━━━ LISTED RECORDS ━━━
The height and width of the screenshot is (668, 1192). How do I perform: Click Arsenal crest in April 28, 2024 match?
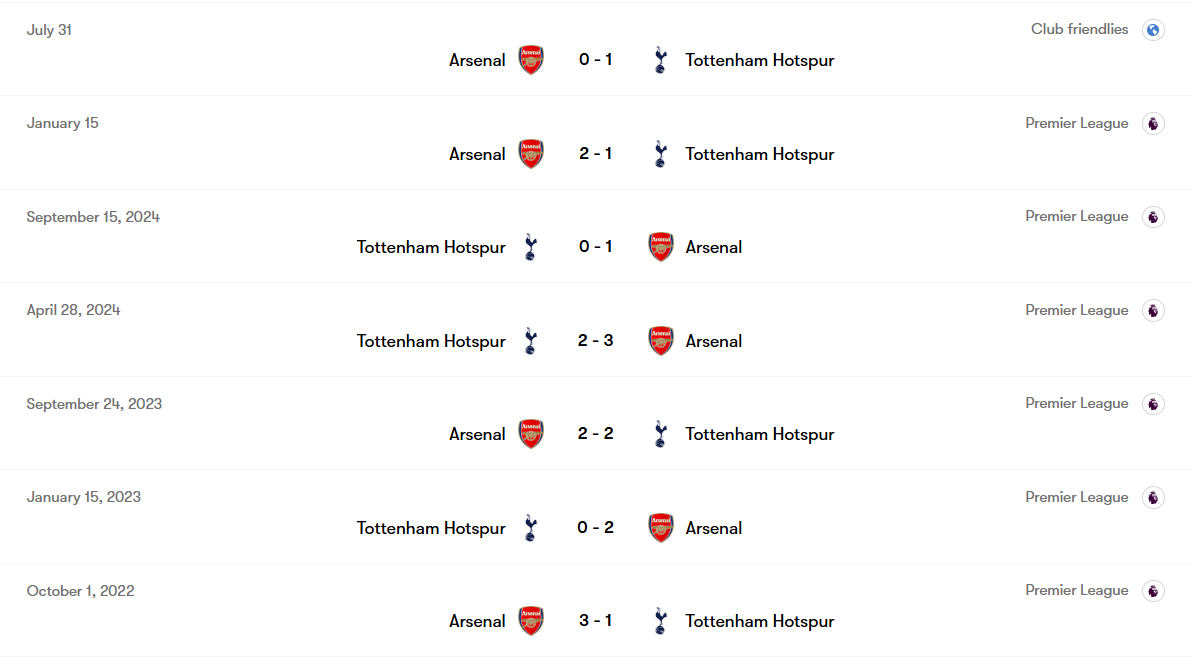(x=661, y=341)
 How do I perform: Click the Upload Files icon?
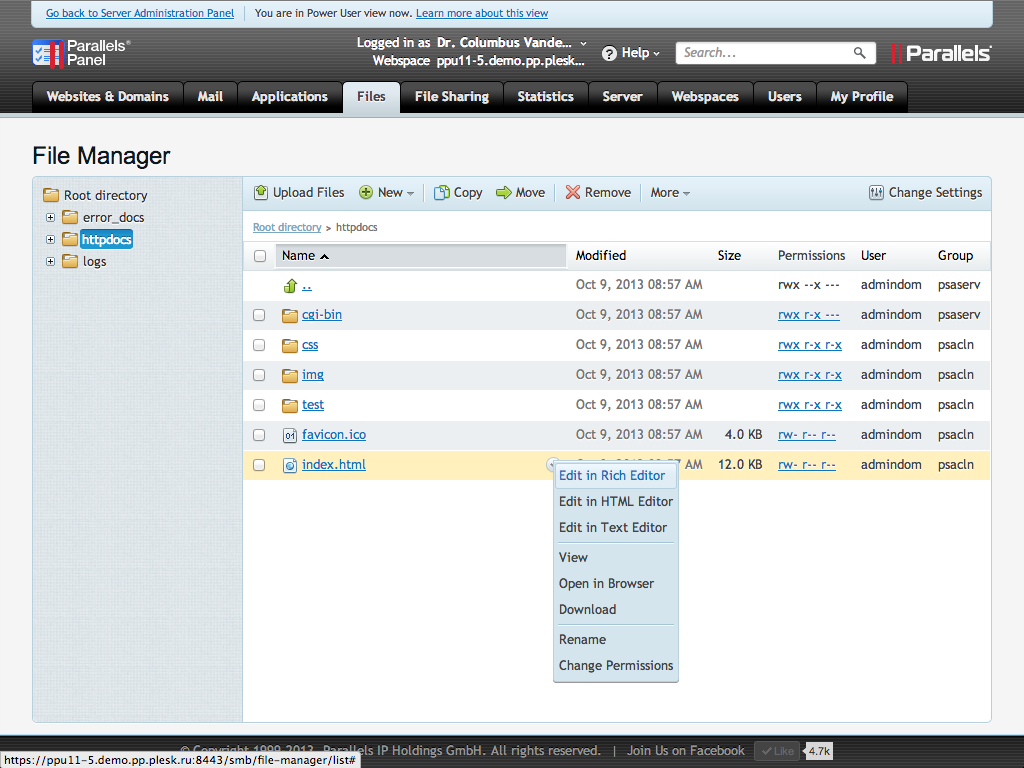261,193
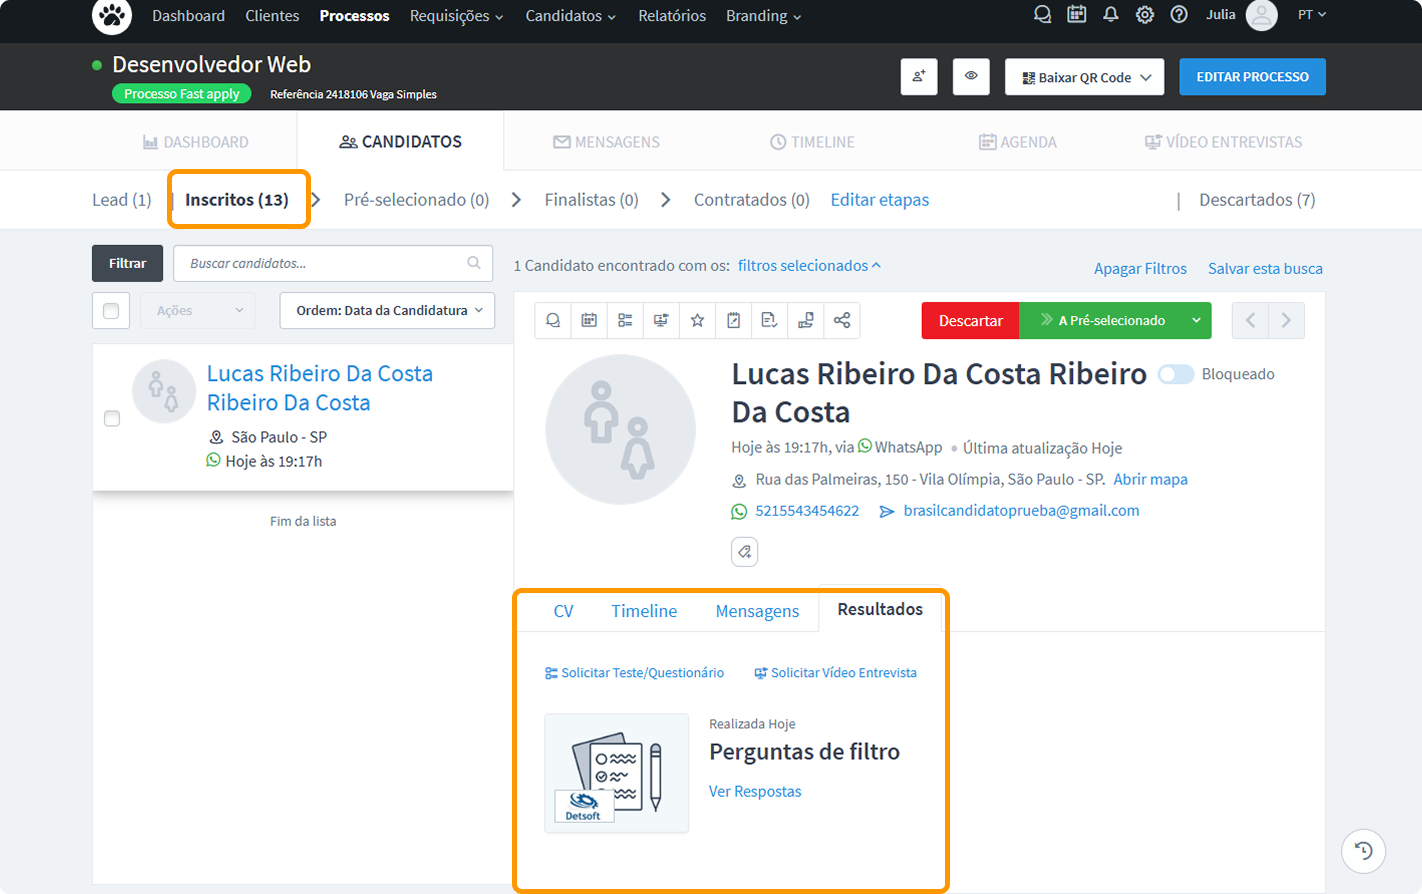The width and height of the screenshot is (1422, 894).
Task: Open the chat icon in candidate toolbar
Action: tap(553, 320)
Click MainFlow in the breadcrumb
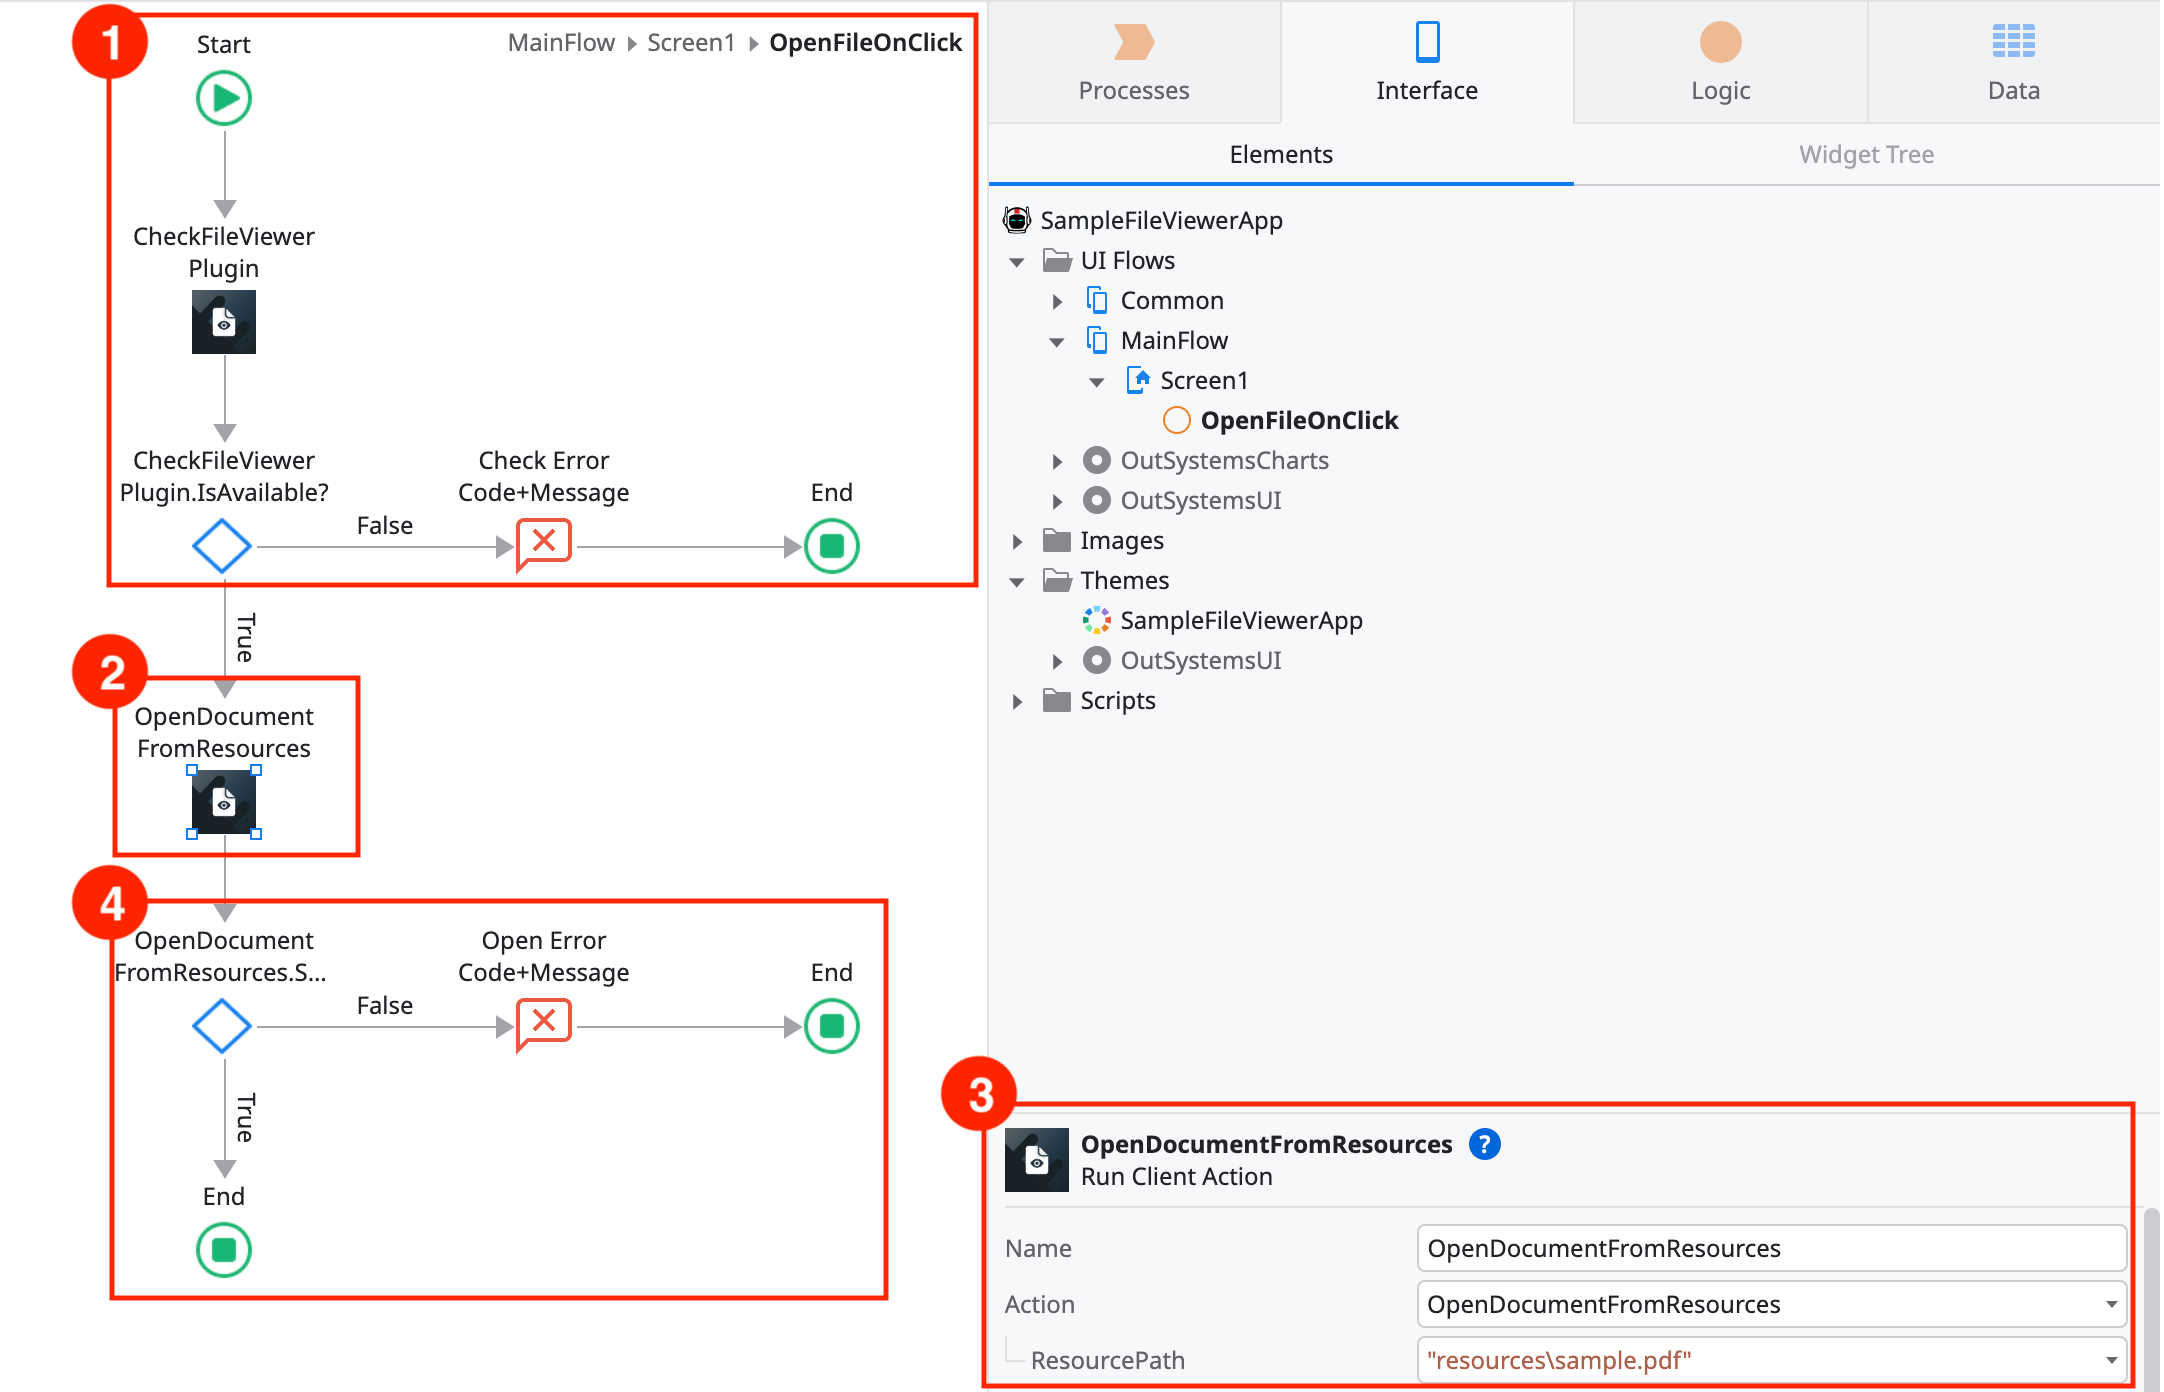 coord(561,43)
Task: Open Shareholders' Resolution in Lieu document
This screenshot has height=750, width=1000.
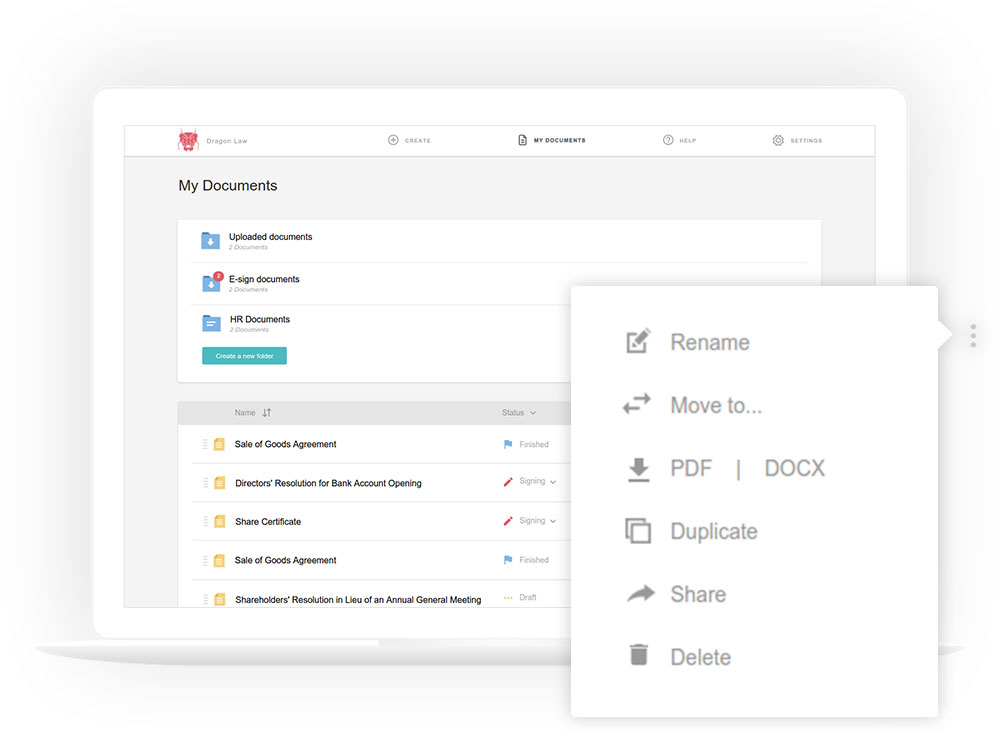Action: pos(357,600)

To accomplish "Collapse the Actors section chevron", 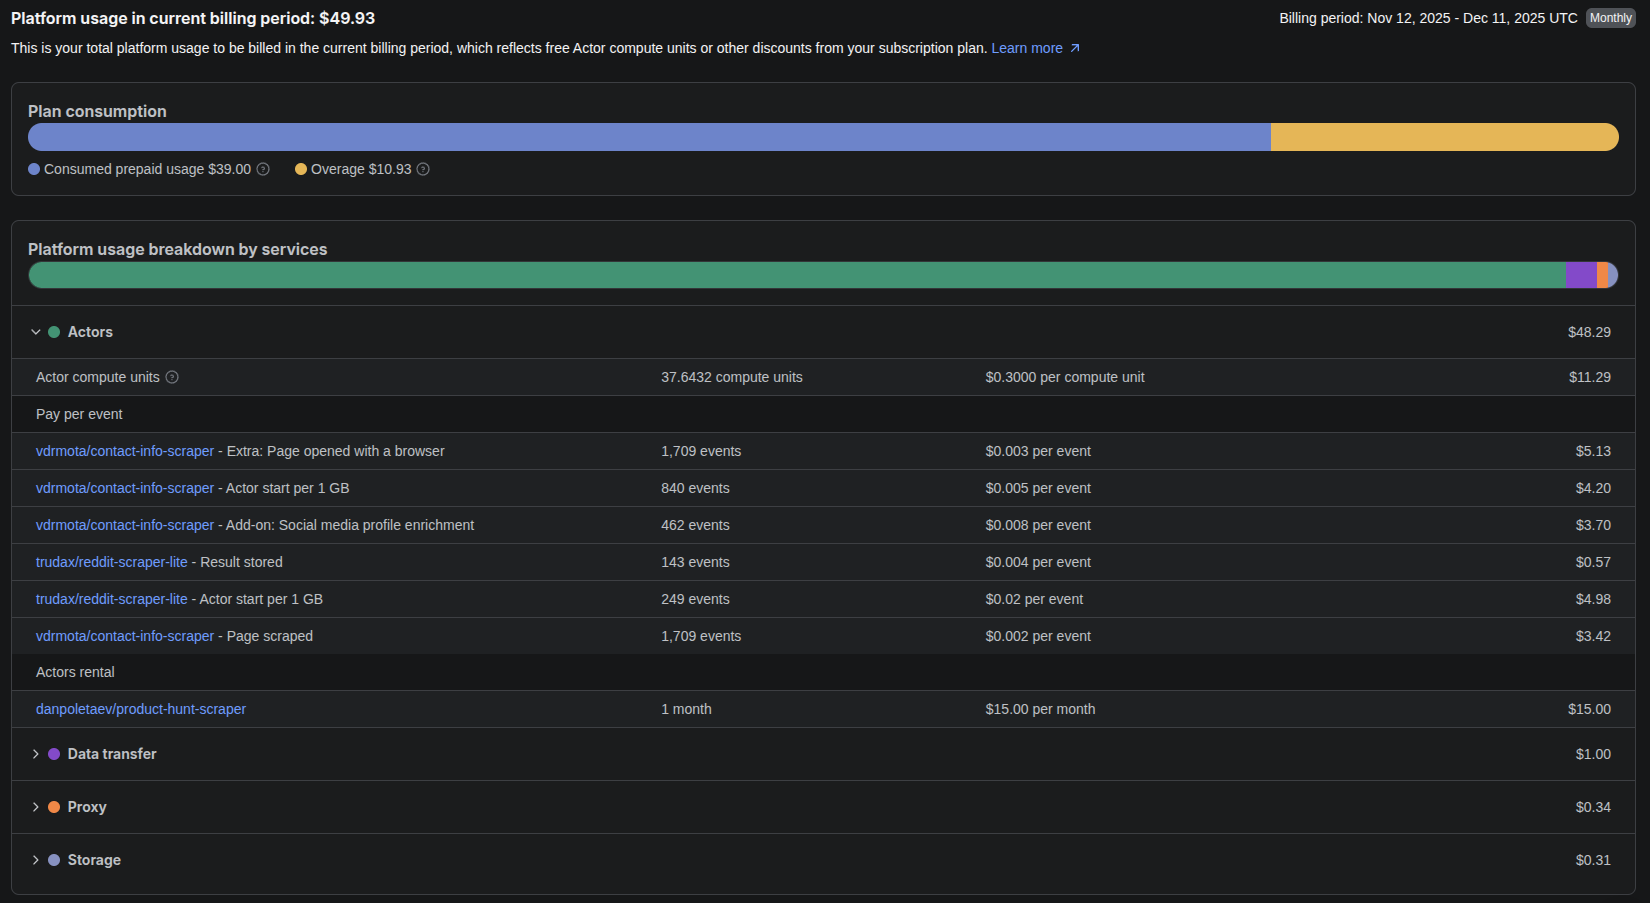I will (36, 332).
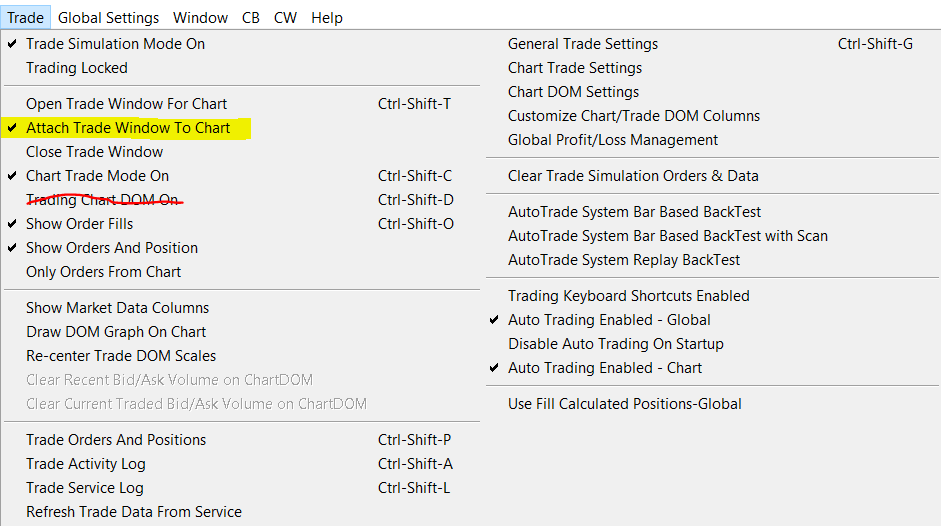The image size is (941, 526).
Task: Run AutoTrade System Replay BackTest
Action: (x=624, y=260)
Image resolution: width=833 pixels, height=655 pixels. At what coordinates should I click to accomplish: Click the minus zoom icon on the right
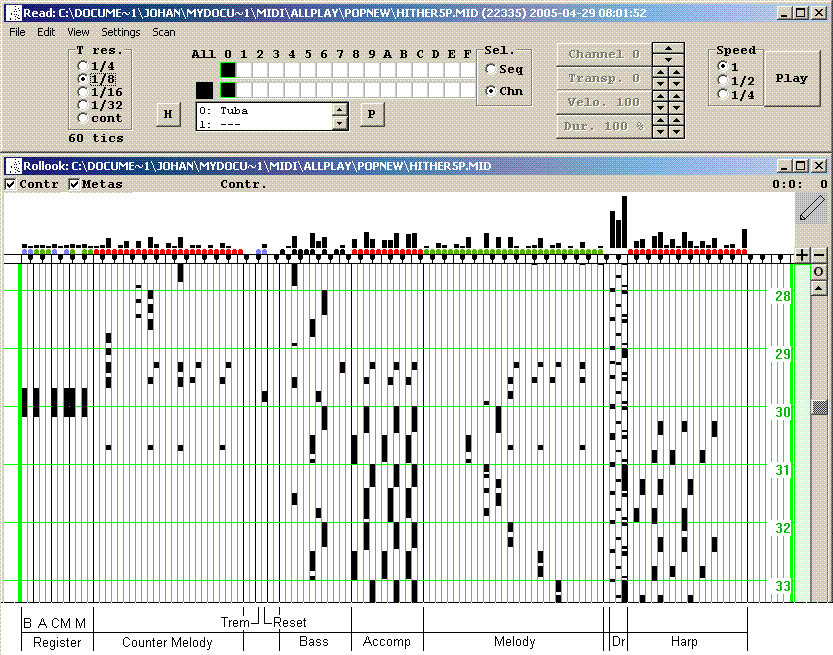click(x=819, y=255)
━━━
WORK INSTRUCTION:
If a line falls between the first line of the records above and the line containing "Task: Open Shareholders'", inclusive, retype it exactly; leave pictures out.

SOLUTION FOR THIS PROBLEM:
The height and width of the screenshot is (668, 1192). How do I perform: Click Arsenal crest in April 28, 2024 match?
(x=661, y=341)
 How do I perform: Click the Upload Files icon?
261,193
The width and height of the screenshot is (1422, 894).
Task: Open the chat icon in candidate toolbar
Action: tap(553, 320)
Click MainFlow in the breadcrumb
 coord(561,43)
Task: Open Shareholders' Resolution in Lieu document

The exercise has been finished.